第三章「独りの騎士・孤独の姫」・19
「……ほんと、変わったよ、真咲はさ。……あ〜ぁ、やっぱ昔に戻れたらいいのにね」
シェイドは鎌を肩にかけると自らの斜め上に視線を向けた。何か、思い出すかのような仕草。遠くを見詰めるその目には哀愁のようなものが漂っている。

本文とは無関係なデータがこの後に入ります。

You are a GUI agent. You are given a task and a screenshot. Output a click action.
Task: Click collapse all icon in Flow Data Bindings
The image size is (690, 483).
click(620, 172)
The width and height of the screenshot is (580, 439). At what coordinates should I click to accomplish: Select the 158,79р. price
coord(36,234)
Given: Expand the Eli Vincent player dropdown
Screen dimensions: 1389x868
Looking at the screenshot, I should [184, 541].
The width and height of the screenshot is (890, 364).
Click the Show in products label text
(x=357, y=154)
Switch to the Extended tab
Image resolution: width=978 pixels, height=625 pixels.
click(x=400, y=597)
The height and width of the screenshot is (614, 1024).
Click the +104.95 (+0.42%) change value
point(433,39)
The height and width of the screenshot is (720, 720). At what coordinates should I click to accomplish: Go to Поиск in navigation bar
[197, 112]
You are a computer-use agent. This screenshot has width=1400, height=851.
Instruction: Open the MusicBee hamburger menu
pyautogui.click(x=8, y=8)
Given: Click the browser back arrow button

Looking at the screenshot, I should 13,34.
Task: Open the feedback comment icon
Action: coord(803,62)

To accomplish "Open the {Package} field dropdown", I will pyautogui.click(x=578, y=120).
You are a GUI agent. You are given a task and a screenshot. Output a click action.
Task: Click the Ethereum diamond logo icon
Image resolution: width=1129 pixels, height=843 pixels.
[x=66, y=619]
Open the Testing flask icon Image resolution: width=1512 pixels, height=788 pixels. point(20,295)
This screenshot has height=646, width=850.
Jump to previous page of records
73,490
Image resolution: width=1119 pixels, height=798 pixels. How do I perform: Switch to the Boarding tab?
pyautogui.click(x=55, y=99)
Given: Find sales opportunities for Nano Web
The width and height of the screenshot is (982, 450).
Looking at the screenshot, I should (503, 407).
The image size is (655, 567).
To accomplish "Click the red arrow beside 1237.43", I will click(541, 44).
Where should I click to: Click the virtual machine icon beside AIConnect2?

「君が指揮官でさ、僕たちは強かった。……だけど、そんな指揮官を疑う者もいた」
今度は真咲が黙っている番だった。黒髪の死神の独白を聞くために。
「そいつらが起こした反乱……それで君ははじめて仲間を、その手で殺めた。その中には僕も含まれたよ。あのときは、憎しみしか起こらなかった。……知ってるかい。君が反乱を鎮めるために殺した悪魔の中には反乱側じゃない悪魔もいた」
長い、長い沈黙の後、真咲は頷いた。
「……知ったわ、全員殺した後でね。弁解しようとは思わない。悪いのは私。復讐の機会はそうして殺した悪魔たちに均等に与えるわよ。今度は……シェイド、あなたの番」
同胞の血に塗れた手……その両の手にある銃を消す。そして銃ではなく刀を顕現させる。
「難なく言うんだな、あなたは……末裔の姫君」
「いちいち演技じみたセリフはいいわ……来なさい」
二人の間にぴりぴりとした緊張感が生まれ、視線が交差する。
「今回は執行官とか、そういう立場も関係ない。僕は僕自身の決着をつけるために……本気で行くよ――黒き死神、参る」
暗く深い声で宣言すると、シェイドの足は地を蹴った。二人の間にあった空間を一瞬で自らの間合いまで詰めると鎌を振るう。